NY-23: The Conservative candidate, Doug Hoffman, is favored over the Democrat, Bill Owens. The right-wing push for Hoffman, who does not live in the district, has contributed much of the excitement here – as well as the fact that Dede Scozzafava (R) has dropped out and endorsed Owens. However, take a look at the polling data, which show that Owens’s support has stayed in the 33-36% range. Basically, Republican voters are breaking toward the Palin-backed Hoffman, not a surprise. Considering that Scozzafava wants Owens to win, dropping out was a bad move. She would have been better off staying in the race. For more commentary, read Mark Blumenthal.

The fact that the Republican base has rejected the moderate Scozzafava would seem to be a sign of the Republican party being pushed further to the right by its base – seemingly not a good move for them, no matter what happens in this race.

For more on NY-23, see polls at Pollster.com and reporting at TalkingPointsMemo.ons

Tags: Politics

4 Comments so far ↓

  • Clay Shentrup

    Sam,

    You said:
    “Paul, my first reaction is that it is hard to properly gauge the relative advantages and disadvantages of IRV, Condorcet, and other voting systems. What I mean is that the arguments all seem good, but it is hard to tell which ones would tend to be more important.”

    That problem is solved by using election simulations to calculate Bayesian regret for the respective methods. And that’s precisely what was done by Warren D. Smith, the Princeton math Ph.D. behind most of the material at ScoreVoting.net.

    Here are some sample Bayesian regret calculations, showing the pretty stark superiority of score voting (aka range voting).

    http://scorevoting.net/UniqBest.html
    http://scorevoting.net/StratHonMix.html

  • Sam Wang

    Paul, my first reaction is that it is hard to properly gauge the relative advantages and disadvantages of IRV, Condorcet, and other voting systems. What I mean is that the arguments all seem good, but it is hard to tell which ones would tend to be more important.

    One statistically-based solution would be to simulate/emulate past races with three or more candidates. Then define outcomes that would be considered grossly unfair, and see which method is less likely to produce the unfair outcome in many simulated scenarios.

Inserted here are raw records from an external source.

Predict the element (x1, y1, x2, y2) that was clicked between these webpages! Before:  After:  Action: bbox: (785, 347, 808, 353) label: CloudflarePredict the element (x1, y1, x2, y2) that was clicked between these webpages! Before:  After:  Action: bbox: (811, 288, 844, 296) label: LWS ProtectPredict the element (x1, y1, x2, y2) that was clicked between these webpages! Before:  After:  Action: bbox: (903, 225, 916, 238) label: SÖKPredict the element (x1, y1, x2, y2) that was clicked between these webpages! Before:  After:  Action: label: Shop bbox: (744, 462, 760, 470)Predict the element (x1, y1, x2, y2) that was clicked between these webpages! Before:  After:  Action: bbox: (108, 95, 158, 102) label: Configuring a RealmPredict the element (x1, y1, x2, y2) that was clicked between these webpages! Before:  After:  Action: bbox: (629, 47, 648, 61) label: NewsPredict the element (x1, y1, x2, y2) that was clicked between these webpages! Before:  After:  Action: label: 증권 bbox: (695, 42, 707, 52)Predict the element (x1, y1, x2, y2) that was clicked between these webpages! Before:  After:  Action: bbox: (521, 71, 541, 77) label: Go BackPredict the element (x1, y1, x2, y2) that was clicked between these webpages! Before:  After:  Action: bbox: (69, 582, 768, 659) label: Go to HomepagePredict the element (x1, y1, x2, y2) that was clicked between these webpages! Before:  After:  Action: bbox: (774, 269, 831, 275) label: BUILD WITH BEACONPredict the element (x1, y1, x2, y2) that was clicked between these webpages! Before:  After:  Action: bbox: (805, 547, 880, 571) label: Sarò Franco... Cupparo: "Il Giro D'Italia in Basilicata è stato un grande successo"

    My proposal contains an element of subjectivity. It also contains the problem that people will start developing specific opinions based on their preferences in past elections, as opposed to a desire for ideal outcomes. But it’s a project worth tackling.

    This may not be what you meant by a statistical approach, but it seems like it might be useful. It might be the case that many of these systems would constitute enough of an improvement over “plurality-takes-all,” that the big win comes from simply picking one of the good-enough solutions to the problem.

  • Paul

    As we undertake our first day ever of Instant Runoff Voting here in Minneapolis, I wonder if you have any thoughts on the tradeoffs of various vote-counting methods?

    I’m excited about ditching plurality voting myself, but skeptical of IRV. Approval voting, range voting, and various Condorcet methods seem preferable to me. The study of voting systems has traditionally belonged to the field of discrete math. Can statistics shed any new light?

  • Victoria

    Hope you’re right about Christie winning.
    Corzine’s unfavorables couldn’t be any worse.